Last winter, I decided to find out how a snowflake forms. So fantastical, when immersed in a cloud of bright gray, to suddenly notice a single crystal, and then another, and see how the two are so alike and yet not at all the same. A snowflake, as it turns out, is a mineral. It builds itself around a particle of dust or pollen. When water vapor collects around the particle, and freezes, that combination makes an ice crystal. The process continues as the snowflake falls, and the freezing sequence, always hexagonal, repeats, making the snowflake larger and larger. Each snowflake is similarly shaped and formed but ‒ since each descends through a slightly different atmosphere ‒ is distinct. Each snowflake comes from the grit of some spent place or being, and grows into a new beauty.

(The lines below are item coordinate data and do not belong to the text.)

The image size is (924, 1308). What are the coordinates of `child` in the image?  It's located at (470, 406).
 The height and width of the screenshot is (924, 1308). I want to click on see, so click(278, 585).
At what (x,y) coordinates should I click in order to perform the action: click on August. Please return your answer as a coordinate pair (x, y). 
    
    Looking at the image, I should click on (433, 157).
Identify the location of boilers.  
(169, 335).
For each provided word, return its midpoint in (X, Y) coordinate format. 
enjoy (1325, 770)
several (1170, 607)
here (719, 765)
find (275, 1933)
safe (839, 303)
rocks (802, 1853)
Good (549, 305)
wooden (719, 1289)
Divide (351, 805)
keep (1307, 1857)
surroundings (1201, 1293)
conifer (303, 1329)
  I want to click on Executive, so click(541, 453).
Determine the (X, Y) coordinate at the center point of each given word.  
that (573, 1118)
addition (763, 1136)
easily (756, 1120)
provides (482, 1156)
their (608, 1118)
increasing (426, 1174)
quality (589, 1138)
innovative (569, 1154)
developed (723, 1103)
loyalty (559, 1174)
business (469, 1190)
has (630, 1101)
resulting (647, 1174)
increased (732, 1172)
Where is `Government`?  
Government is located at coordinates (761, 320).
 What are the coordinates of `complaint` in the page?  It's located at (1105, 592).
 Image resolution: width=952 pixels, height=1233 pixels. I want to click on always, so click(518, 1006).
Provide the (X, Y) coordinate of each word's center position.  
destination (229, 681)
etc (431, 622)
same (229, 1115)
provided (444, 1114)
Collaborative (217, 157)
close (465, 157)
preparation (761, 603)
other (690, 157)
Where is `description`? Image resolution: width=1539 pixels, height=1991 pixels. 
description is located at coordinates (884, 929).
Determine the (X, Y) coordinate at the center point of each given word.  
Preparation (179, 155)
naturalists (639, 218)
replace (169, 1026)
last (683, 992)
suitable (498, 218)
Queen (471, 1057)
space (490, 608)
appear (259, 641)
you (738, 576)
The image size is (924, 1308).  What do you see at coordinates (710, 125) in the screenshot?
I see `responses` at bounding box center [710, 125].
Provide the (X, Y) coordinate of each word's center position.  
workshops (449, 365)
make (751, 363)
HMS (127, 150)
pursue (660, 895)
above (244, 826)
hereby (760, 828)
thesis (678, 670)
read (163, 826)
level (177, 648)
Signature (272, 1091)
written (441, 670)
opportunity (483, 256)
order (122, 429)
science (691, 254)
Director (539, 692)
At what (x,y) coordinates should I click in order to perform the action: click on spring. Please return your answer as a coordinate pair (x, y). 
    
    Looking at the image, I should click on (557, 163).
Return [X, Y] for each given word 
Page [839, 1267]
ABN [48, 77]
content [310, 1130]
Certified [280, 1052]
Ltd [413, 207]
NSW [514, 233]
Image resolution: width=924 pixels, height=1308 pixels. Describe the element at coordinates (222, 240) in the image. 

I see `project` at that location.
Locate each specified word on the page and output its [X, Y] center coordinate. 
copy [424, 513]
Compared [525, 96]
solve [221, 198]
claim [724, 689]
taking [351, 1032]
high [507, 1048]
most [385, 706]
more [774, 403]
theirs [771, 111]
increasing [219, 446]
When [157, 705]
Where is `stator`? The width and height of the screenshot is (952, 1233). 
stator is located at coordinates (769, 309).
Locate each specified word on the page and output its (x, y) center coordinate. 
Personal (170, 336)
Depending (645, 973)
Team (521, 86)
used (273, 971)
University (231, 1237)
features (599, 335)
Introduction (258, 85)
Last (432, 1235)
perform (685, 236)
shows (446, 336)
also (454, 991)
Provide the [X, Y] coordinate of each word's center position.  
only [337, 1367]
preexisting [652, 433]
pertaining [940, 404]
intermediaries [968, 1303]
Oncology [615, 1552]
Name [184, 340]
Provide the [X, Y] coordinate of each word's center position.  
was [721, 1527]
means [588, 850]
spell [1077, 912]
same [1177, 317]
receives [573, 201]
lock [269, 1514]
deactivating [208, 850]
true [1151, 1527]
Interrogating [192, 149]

This winter, after the second snowfall of the season, I read again about snowflake formation; and I’m struck by a more extensive marveling. It seems to me all creatures are comparably formed. We are as basically, exceptionally shaped. Each species grows in a like manner. As humans that means we become our basic body of head, arms, torso, and legs. Due, however, to variances in the dust and pollen that started the process, and to the variety of ways we each travel into being through a singular atmosphere, every one of a species is unique.
On Earth, all humans look like humans, but no human looks just like any other human. I’m curious, then, why the concept that every snowflake is singular, unrepeatable, so fascinates and floors us. We, also, together, appear similar, but from individual to individual, we differ. We collect, and accumulate, and cover; and we disappear. Something, though, of each of us stays in the atmosphere. What we made or said or how we made others feel; some source remains as dust or pollen and begins forming something else ‒ a movement, a tradition, a motivation, a thought ‒ as markedly different from any other crystal of creation.
For years, I’ve been troubled by the snow ‒ not the snow itself but the sometimes dangerous, shooting ache of cold that accompanies it ‒ and how snowfall seems to mute sound, and dampen light, and with method hide living things. How most creatures exposed to long episodes of snow survive by being dormant. I have enjoyed the novelty of a snowfall and the way, during one, the world both rushes outside and tucks itself in. And I’ve appreciated an obvious peace in the world around me ‒ whole and unified under the wrap of snow. But that serenity, what I perceived as a lack of vitality, somehow down deep saddened me. Today, four decades into life, snow has shown me something new. Snowflakes are revival, regeneration, earthly stardust. Snowflakes are life crystals.